Technical information
- Licensing authority: FCC
- Facility ID: 49156
- Class: C2
- ERP: 50,000 watts
- HAAT: 124 meters (407 ft)
- Transmitter coordinates: 36°12′10.6″N 75°52′21.7″W﻿ / ﻿36.202944°N 75.872694°W

Links
- Public license information: Public file; LMS;
- Webcast: Listen live
- Website: www.my967thecoast.com

= WKJX =

WKJX (96.7 FM, "The Coast") is a hot adult contemporary formatted broadcast radio station licensed to Elizabeth City, North Carolina, serving Elizabeth City and the Outer Banks. WKJX is owned and operated by East Carolina Radio of Elizabeth City, Inc.

While WKJX is primarily heard in North Carolina, it can be heard in extreme south-eastern sections of Hampton Roads.

==History==
WKJX signed on in 1984 as an automated country music station. In 1998, it was sold to East Carolina Radio who flipped the station's format to urban adult contemporary as "Kiss 97". In the early 2000s, the station became a simulcast of sister-station WOBR-FM.

In May 2004, WKJX increased its power to 50,000 watts and split from the simulcast of WOBR-FM, picking up a Light adult contemporary music format as "Mix 96."
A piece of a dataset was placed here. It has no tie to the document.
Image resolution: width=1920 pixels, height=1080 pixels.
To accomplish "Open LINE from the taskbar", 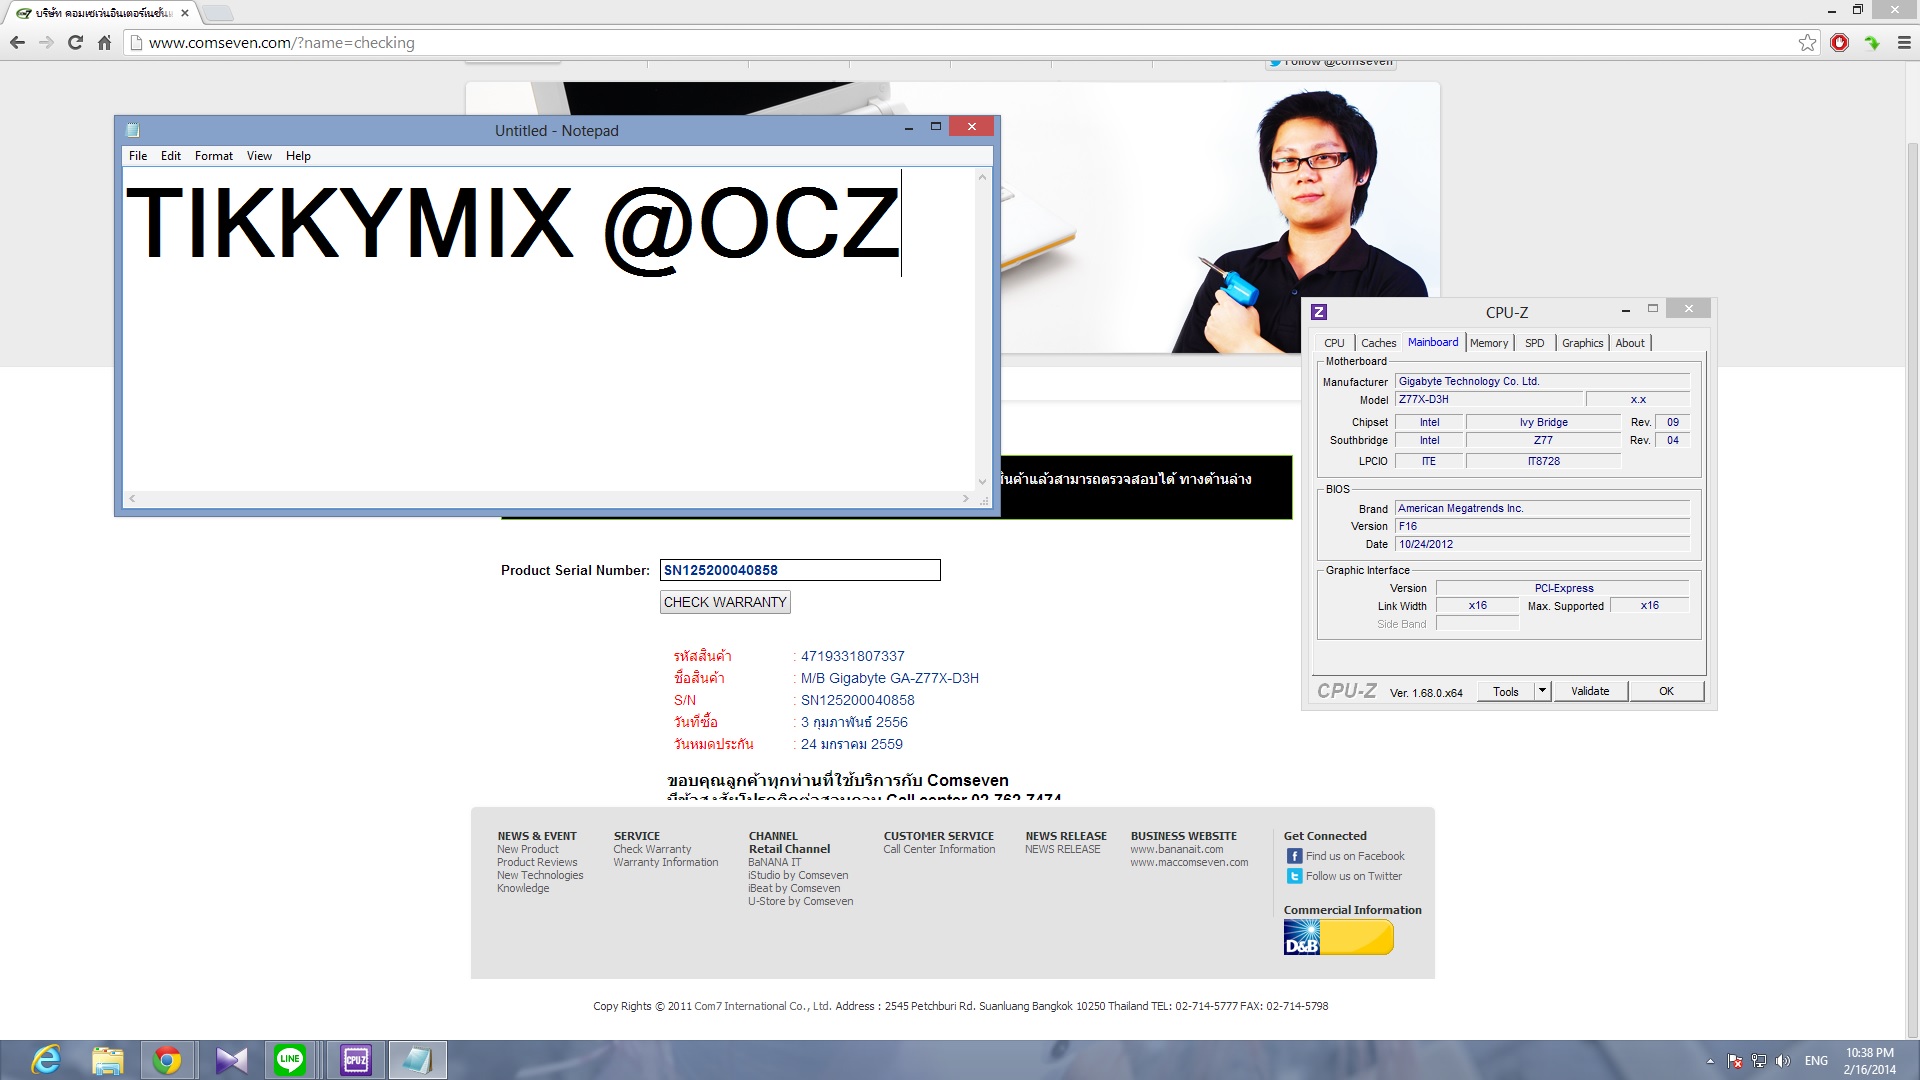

At 9:06 am on April 2, 2010, after stunting the previous day with Bill Cosby stand-up routines, WKJX flipped to an urban hip-hop format, and took on the name "96.7 The Block".

On June 24, 2019 WKJX changed their format from urban hip hop (which moved to WFMZ 104.9 FM Hertford) to hot adult contemporary, branded as "96.7 The Coast".